Fullstack Radio Podcast Episode with DHH — shaping your technical patterns based on your organizational patterns
On the Fullstack Radio Podcast this week there is a great technical/design discussion with DHH about technical versus organizational patterns, Basecamp 3 and Ruby on Rails 5. Sadly there was not enough cowbell in the form of curse words (only around 5 :-) ). I kid around about this but one of the great things about DHH is his opinionated and eminently pragmatic approach. He justifies his reasons really well and he stands his ground regardless of the sh*t storms that stir up around him.
Beyond all the technical choices and decisions for Basecamp 3 the discussion that caught my attention was the one about technical patterns versus organizational patterns (starting around 09:19 and ending around 18:45. Most outlets of technical information (whether high profile developers, companies, etc…) focus on architectural patterns and there’s never any talk about organizational patterns. In other words, does the architectural pattern that you choose fit your organizational pattern?
DHH discusses the intersection between organizational patterns and technical patterns. For a small team (like Basecamp’s) of 12 developer/designers a micro-services architecture would be disastrous in terms of implementation and maintenance. Whereas micro-services might be a perfect fit for an organization like AWS. In the case of Basecamp 3 the organizational pattern (i.e. very small dev team) causes the following choices in architectural patterns:
- hybrid native apps (i.e. do as much on the server as possible with fast web views while doing native side optimizations for high fidelity features)
- Basecamp 3 as a “majestic monolith” rather than a constellation of micro-service (11:08)
The point is that you have to fit your technical pattern to your organizational pattern, not the other way around.

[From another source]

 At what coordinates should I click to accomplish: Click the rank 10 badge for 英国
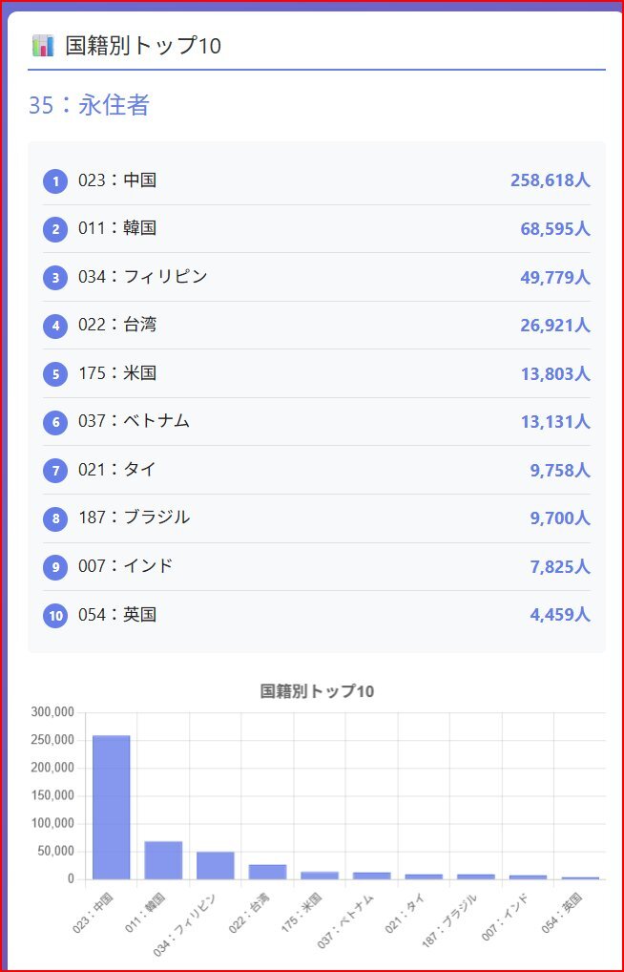point(55,615)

The question fundamentally is: “does this technical pattern fit our organizational shape?”
Best quote of the episode: “whatever Facebook is doing do the complete opposite of that and in many cases you’re closer to finding patterns to your organizational shape if you’re a company of 5, 10, or under 50” (13:50). Basically, trying to clone architectural patterns of companies with unlimited resources is a very bad approach.
Micro-services make complete sense for someone like Amazon (15:05). Amazon has lots of people and lots of business units. Amazon was an early adopter of service oriented architecture. Team sizes are what they are at Amazon but you need teams to collaborate, so micro-services fit this model.
The majestic monolith has wrongly been discarded because (second best quote) “people have been looking at giants for inspiration for ants” (17:42).
This is a very interesting approach. I never thought about it in this way always looking at the technical patterns. I’ve been at start-ups where the software architect is so focused and in love with technical patterns that s/he loses all perspective of anything else. In fact, I don’t recall any start-up where the organizational pattern shaped the decisions of the architectural pattern.
For RoR enthusiasts there are lots of Basecamp and RoR 5 information beyond the above section.